• **TASK INPUT**
+ + + + + + +
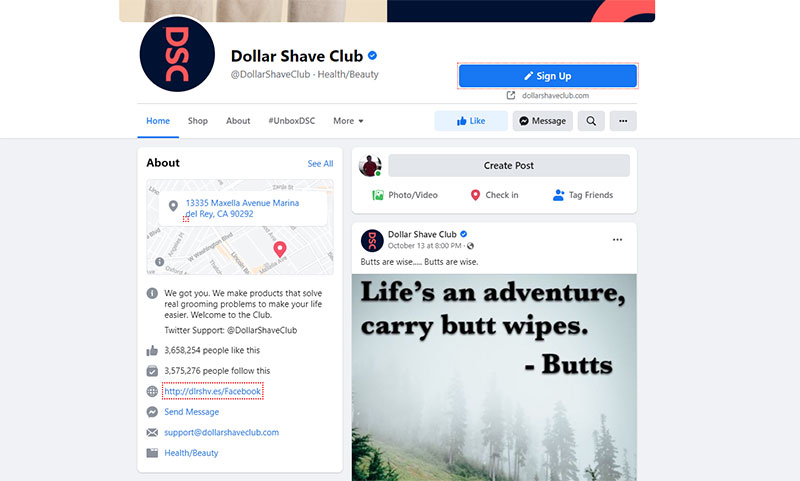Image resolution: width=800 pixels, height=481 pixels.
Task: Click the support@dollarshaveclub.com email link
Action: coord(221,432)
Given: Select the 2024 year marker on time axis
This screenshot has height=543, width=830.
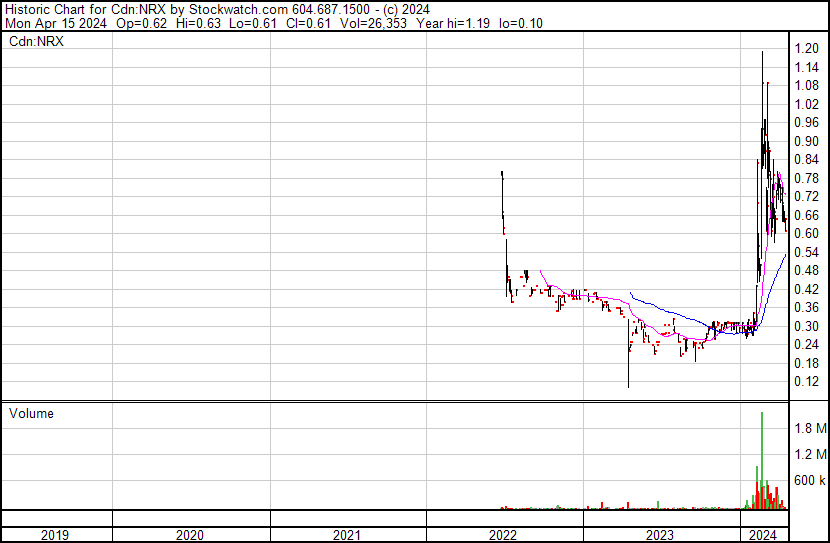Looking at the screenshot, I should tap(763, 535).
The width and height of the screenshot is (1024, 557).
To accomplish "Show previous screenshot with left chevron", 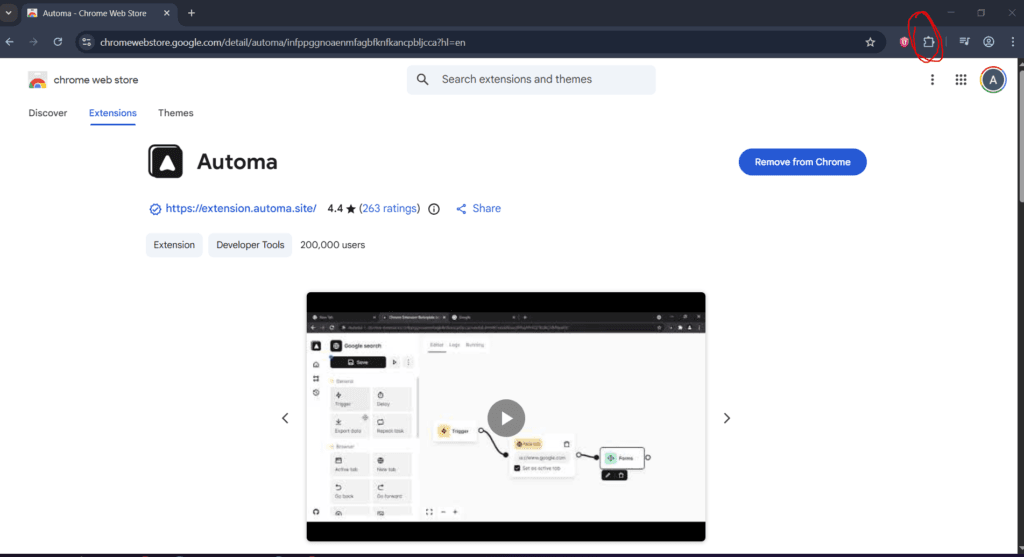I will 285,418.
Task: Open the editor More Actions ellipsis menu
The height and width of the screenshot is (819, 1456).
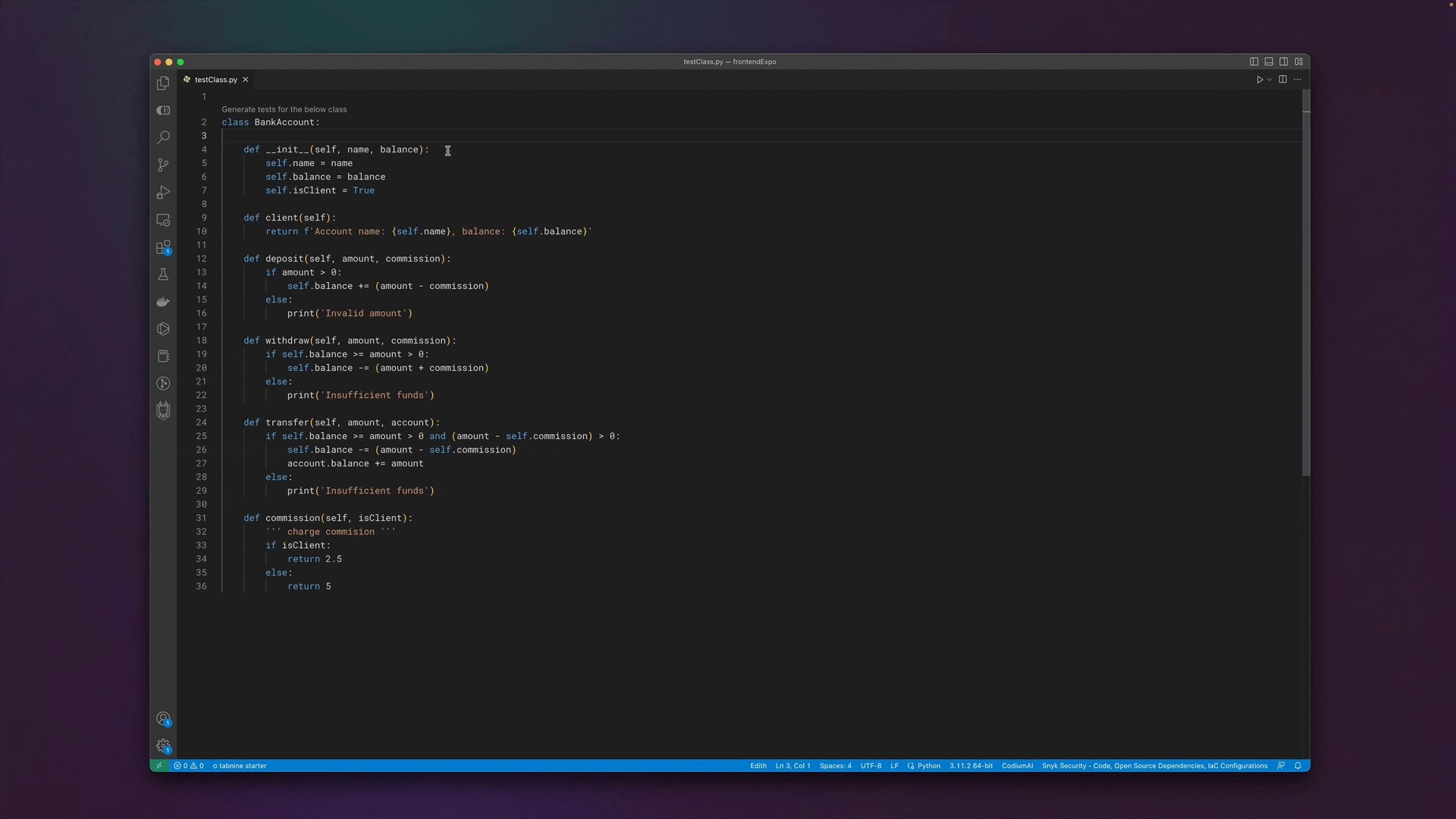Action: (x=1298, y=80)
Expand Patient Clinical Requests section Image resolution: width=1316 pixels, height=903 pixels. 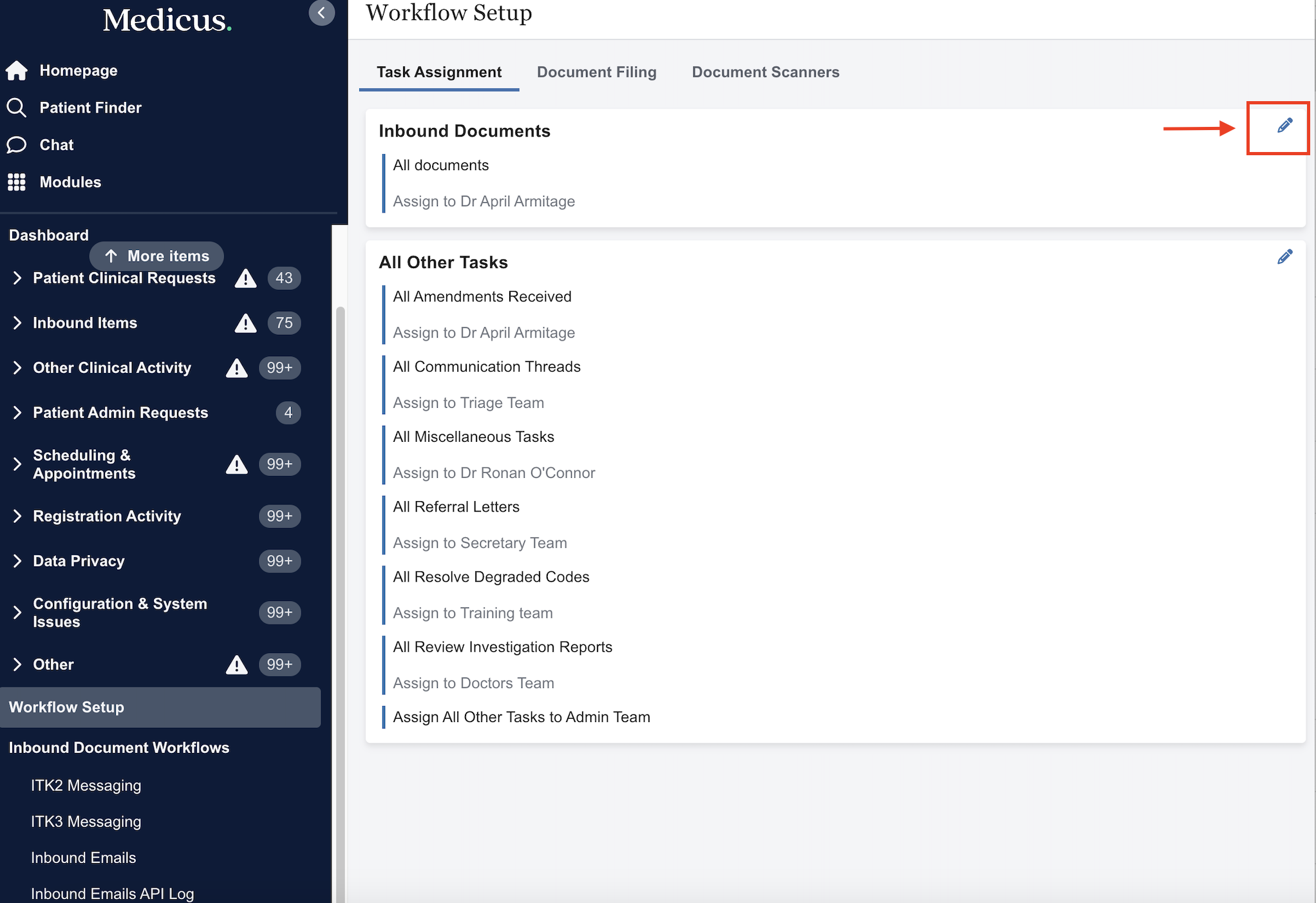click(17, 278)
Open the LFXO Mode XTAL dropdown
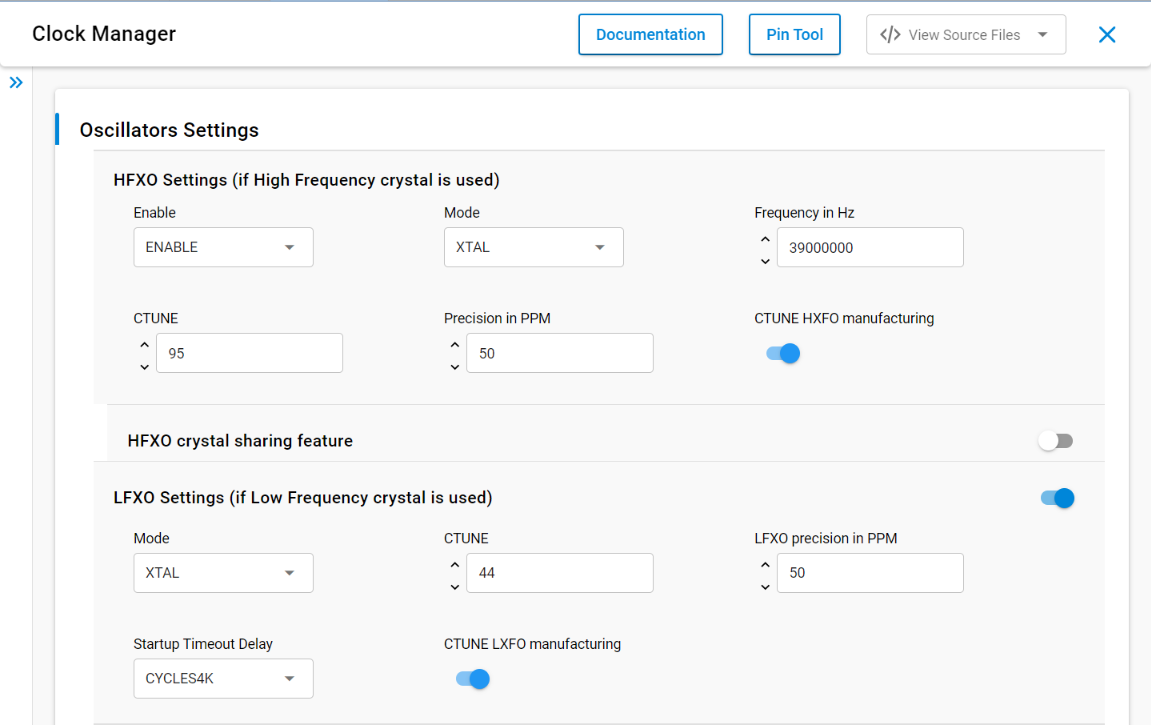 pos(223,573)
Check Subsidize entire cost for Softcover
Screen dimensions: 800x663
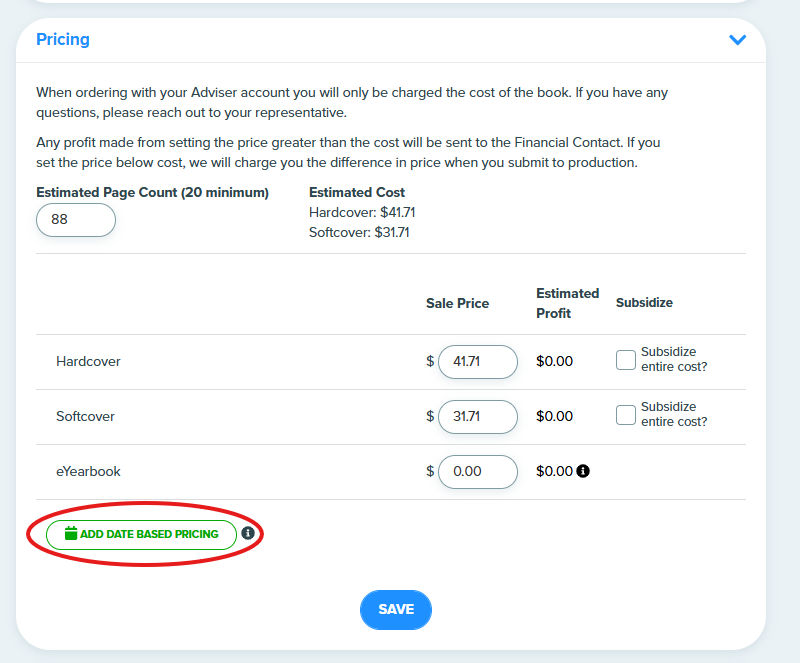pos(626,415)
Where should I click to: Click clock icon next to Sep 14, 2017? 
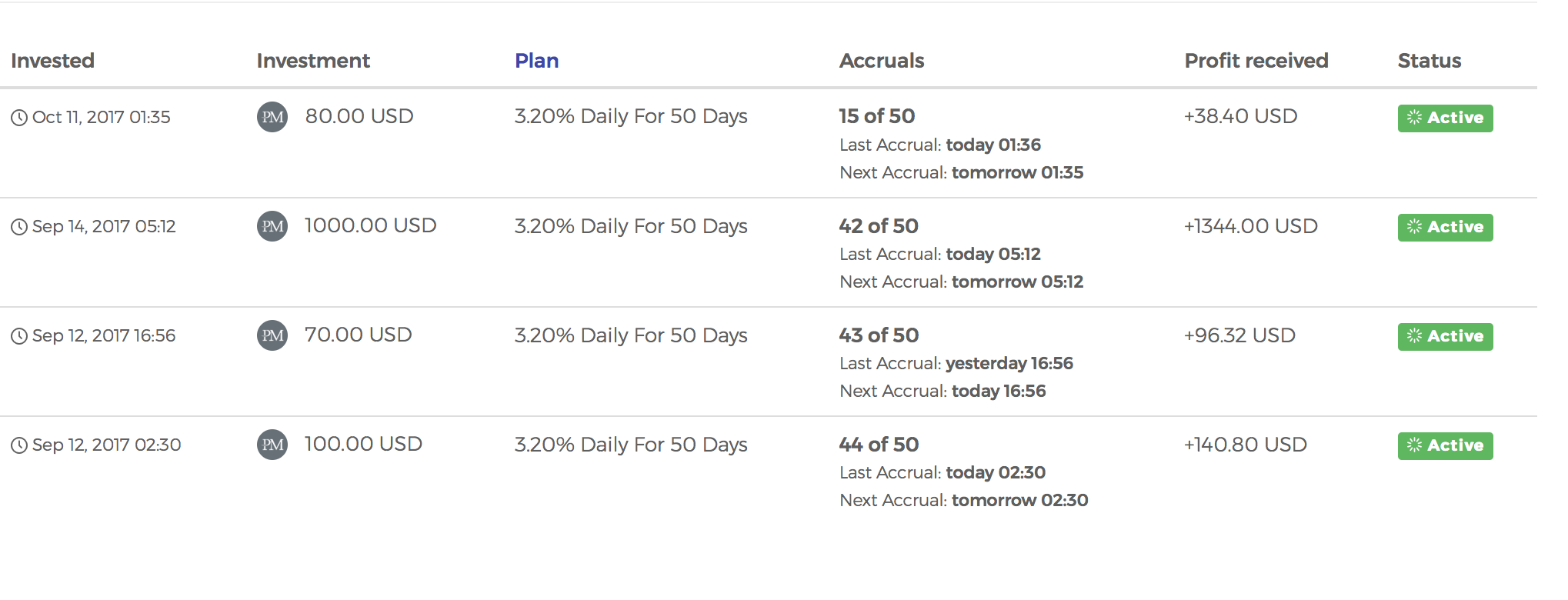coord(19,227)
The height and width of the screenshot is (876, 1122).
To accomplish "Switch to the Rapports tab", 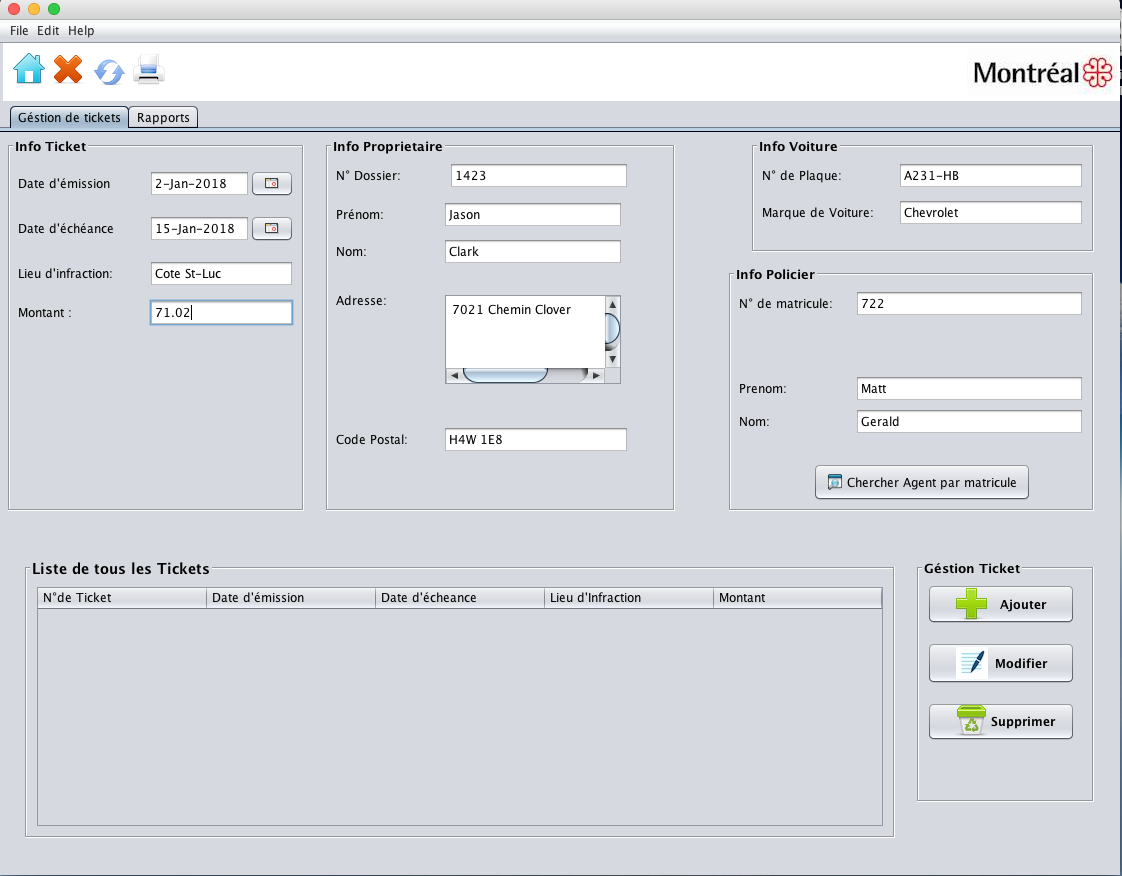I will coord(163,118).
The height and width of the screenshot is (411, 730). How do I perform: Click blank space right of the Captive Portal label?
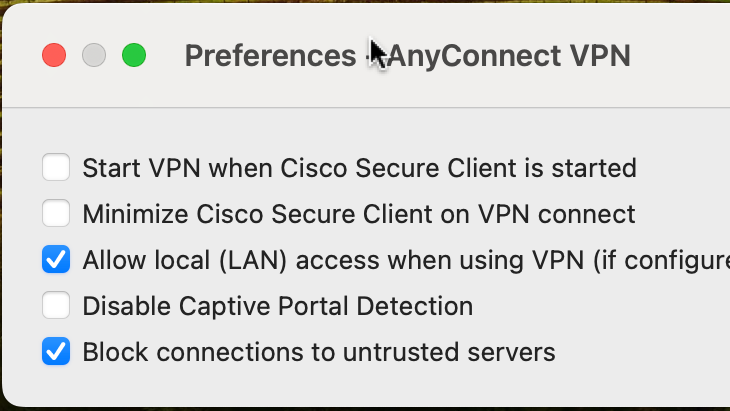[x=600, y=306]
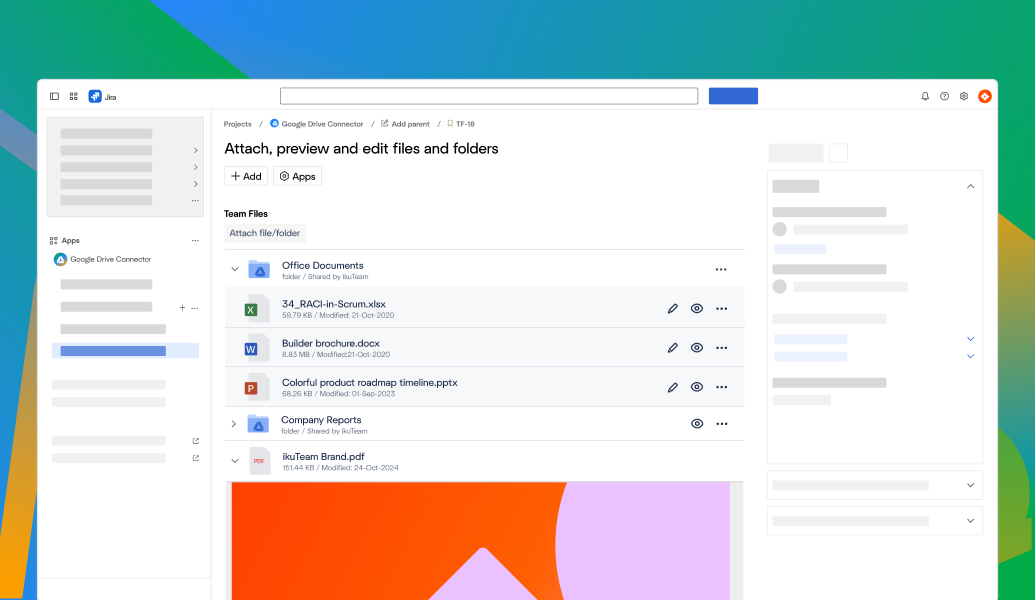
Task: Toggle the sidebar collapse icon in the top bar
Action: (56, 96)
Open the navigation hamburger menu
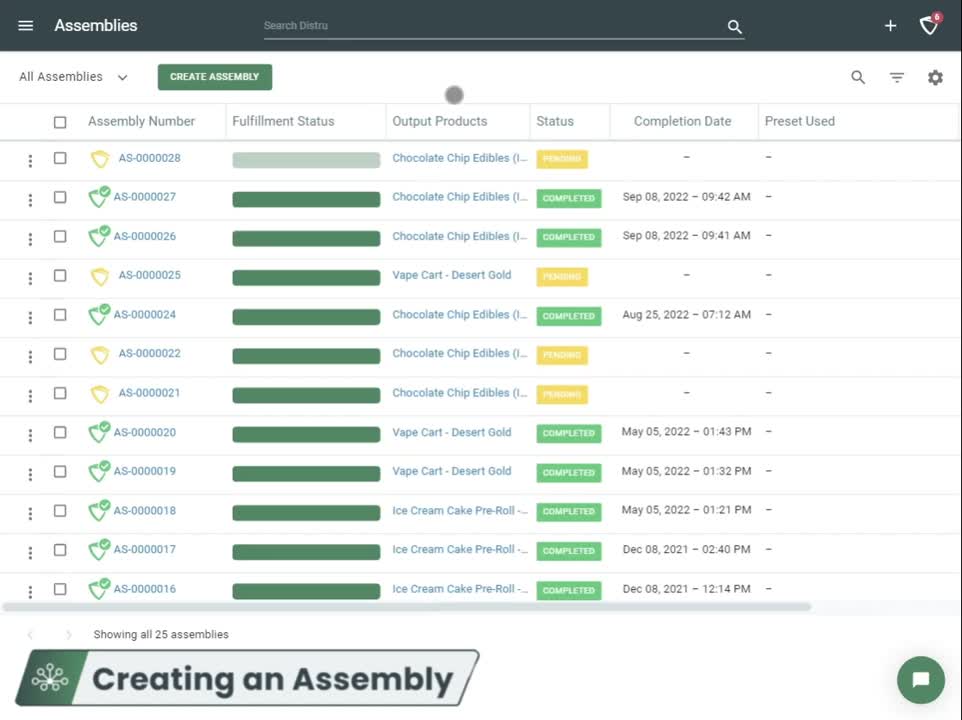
+ + + + + + +
• **GOAL**
Print the lines of the material above again without any changes, from the line with "The height and width of the screenshot is (411, 730)." through the end of the material, and omit the pictures.

• **THE COMPLETED TASK**
The height and width of the screenshot is (411, 730). How do I perform: Click blank space right of the Captive Portal label?
[x=600, y=306]
Task: Toggle the sidebar collapse icon in the top bar
Action: (56, 96)
Open the navigation hamburger menu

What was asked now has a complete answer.